A square is inscribed in the circle $$x^2 + y^2 - 6x + 8y - 103 = 0$$ with its sides parallel to the coordinate axes. Then the distance of the vertex of this square which is nearest to the origin is:

We have the circle $$x^2 + y^2 - 6x + 8y - 103 = 0$$. To get its centre and radius, we convert it into standard form by completing the squares.

First group the $$x$$-terms and $$y$$-terms: $$x^2 - 6x + y^2 + 8y = 103.$$

Now complete the square for each variable. For $$x^2 - 6x$$, we add and subtract $$\left(\tfrac{6}{2}\right)^2 = 9$$. For $$y^2 + 8y$$, we add and subtract $$\left(\tfrac{8}{2}\right)^2 = 16$$. Hence

$$x^2 - 6x + 9 + y^2 + 8y + 16 = 103 + 9 + 16.$$

Simplifying, we get $$(x - 3)^2 + (y + 4)^2 = 128.$$

So the centre of the circle is $$C(3,\,-4)$$ and the radius is $$R = \sqrt{128} = 8\sqrt{2}.$$

An axis-parallel square inscribed in a circle and sharing the same centre has its four vertices at $$(h \pm a,\; k \pm a),$$ where $$(h,k)$$ is the centre and $$a$$ is the distance from the centre to the midpoint of any side (i.e. half the side length).

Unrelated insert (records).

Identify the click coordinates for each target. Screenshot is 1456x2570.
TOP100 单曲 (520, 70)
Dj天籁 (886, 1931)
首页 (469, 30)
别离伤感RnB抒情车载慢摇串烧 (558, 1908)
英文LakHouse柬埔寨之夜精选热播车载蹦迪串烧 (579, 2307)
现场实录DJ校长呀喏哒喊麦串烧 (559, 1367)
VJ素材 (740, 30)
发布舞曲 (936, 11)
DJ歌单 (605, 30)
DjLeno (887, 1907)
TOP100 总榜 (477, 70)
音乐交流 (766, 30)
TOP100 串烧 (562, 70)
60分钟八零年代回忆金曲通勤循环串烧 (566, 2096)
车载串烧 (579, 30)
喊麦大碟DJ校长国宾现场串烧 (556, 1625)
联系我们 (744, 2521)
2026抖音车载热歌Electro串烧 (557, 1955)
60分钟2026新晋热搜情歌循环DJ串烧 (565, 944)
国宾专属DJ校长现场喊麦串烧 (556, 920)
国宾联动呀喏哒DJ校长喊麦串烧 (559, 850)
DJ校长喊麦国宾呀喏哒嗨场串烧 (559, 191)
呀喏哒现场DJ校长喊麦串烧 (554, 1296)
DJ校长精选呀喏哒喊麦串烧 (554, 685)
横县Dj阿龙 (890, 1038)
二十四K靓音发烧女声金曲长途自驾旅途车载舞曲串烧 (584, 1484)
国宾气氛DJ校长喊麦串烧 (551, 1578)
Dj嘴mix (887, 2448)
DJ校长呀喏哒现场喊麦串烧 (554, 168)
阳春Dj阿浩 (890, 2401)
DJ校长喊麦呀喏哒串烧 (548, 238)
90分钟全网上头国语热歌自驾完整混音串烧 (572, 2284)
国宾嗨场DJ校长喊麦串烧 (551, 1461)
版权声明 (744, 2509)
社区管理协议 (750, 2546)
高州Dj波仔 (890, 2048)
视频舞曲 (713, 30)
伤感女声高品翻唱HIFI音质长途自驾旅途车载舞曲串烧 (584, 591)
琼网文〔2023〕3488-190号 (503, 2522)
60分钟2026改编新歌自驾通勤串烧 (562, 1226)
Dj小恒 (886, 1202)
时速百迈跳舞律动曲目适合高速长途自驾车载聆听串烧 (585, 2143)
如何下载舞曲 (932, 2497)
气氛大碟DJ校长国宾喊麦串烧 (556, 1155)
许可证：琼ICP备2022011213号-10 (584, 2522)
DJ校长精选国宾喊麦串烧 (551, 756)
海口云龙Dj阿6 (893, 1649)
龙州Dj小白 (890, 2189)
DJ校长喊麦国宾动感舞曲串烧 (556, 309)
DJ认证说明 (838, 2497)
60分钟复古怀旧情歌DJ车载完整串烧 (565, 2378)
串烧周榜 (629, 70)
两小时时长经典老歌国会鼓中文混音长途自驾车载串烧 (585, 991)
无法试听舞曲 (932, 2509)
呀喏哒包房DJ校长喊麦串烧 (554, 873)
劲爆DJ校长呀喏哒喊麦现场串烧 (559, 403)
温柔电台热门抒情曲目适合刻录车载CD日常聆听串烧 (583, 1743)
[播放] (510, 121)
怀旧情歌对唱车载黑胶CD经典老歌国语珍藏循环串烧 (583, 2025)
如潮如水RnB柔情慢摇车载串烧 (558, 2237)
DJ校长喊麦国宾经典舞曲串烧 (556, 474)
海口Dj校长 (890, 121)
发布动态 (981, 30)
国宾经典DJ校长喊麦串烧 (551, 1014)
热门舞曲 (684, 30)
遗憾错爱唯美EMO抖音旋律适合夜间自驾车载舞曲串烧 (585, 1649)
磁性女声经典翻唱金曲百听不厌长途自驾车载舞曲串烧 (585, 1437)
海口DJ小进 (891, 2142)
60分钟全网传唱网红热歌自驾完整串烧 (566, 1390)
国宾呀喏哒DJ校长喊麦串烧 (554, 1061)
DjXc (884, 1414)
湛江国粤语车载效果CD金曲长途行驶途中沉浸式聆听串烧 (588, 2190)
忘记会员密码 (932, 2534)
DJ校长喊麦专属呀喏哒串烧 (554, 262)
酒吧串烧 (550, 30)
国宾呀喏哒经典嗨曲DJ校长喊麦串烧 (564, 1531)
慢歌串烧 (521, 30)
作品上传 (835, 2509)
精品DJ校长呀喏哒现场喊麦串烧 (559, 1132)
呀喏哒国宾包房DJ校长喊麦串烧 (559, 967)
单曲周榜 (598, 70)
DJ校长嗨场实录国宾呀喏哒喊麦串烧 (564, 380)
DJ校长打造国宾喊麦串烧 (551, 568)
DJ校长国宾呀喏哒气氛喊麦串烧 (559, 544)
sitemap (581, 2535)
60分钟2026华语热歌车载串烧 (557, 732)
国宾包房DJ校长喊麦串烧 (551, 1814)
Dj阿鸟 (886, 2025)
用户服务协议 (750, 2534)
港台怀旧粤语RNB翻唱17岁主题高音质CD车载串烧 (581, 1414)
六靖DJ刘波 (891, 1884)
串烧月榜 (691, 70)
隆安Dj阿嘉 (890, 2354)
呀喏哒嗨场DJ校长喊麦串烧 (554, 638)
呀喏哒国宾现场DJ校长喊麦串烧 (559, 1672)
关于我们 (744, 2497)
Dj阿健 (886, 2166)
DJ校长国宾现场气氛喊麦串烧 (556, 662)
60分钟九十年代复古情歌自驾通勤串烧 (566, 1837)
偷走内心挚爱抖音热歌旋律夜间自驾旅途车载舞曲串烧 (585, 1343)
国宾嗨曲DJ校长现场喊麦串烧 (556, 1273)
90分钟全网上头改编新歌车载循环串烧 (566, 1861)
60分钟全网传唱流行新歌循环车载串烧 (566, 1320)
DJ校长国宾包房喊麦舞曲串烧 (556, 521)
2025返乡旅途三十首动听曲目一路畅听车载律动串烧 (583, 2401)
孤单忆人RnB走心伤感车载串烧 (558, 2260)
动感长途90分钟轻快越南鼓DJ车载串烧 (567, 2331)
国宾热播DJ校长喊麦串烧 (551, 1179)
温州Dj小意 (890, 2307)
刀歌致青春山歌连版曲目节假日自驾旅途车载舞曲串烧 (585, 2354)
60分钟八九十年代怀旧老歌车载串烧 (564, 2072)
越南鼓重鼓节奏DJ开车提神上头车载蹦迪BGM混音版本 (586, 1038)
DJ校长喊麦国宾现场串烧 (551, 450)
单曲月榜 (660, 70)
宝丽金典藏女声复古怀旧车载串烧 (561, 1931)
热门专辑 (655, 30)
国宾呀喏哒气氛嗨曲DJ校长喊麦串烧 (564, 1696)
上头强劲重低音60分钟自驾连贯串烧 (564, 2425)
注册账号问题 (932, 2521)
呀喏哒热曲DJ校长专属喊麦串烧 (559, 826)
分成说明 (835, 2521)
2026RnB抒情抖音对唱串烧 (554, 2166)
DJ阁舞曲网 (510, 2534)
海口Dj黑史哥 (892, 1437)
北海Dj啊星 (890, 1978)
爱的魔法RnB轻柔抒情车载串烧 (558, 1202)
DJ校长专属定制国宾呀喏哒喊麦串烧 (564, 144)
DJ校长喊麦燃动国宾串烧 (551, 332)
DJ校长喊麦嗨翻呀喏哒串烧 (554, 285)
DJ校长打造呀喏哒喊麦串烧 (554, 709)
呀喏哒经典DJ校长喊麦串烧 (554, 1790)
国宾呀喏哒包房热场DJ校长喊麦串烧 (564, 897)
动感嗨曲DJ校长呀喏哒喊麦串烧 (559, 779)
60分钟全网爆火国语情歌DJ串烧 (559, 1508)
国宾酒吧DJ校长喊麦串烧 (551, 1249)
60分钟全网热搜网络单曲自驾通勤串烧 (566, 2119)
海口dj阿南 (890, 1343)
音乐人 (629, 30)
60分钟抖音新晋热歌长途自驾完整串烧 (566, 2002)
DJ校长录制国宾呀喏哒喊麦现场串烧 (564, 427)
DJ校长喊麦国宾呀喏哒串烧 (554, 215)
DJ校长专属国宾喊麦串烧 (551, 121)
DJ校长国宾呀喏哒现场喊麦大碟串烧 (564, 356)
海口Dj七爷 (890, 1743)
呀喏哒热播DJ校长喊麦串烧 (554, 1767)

The distance from the centre to any vertex is given by the distance formula $$\text{Distance} = \sqrt{(\pm a)^2 + (\pm a)^2} = \sqrt{2a^2} = a\sqrt{2}.$$

Because each vertex lies on the circle, this distance must equal the radius $$R$$. Therefore $$a\sqrt{2} = 8\sqrt{2}\;\; \Longrightarrow \;\; a = 8.$$

Thus the four vertices of the square are obtained by substituting $$h = 3,\; k = -4,\; a = 8$$: $$\begin{aligned} V_1 &: (3 + 8,\; -4 + 8) = (11,\; 4),\\ V_2 &: (3 + 8,\; -4 - 8) = (11,\; -12),\\ V_3 &: (3 - 8,\; -4 + 8) = (-5,\; 4),\\ V_4 &: (3 - 8,\; -4 - 8) = (-5,\; -12). \end{aligned}$$

We must now find which vertex is closest to the origin $$(0,0)$$. Using the distance formula $$d = \sqrt{x^2 + y^2}$$ for each vertex:

$$\begin{aligned} d(V_1) &= \sqrt{11^2 + 4^2} = \sqrt{121 + 16} = \sqrt{137},\\[2pt] d(V_2) &= \sqrt{11^2 + (-12)^2} = \sqrt{121 + 144} = \sqrt{265},\\[2pt] d(V_3) &= \sqrt{(-5)^2 + 4^2} = \sqrt{25 + 16} = \sqrt{41},\\[2pt] d(V_4) &= \sqrt{(-5)^2 + (-12)^2} = \sqrt{25 + 144} = \sqrt{169} = 13. \end{aligned}$$

The smallest of these distances is $$\sqrt{41}$$, which occurs at the vertex $$(-5,\,4)$$.

Hence, the correct answer is Option C.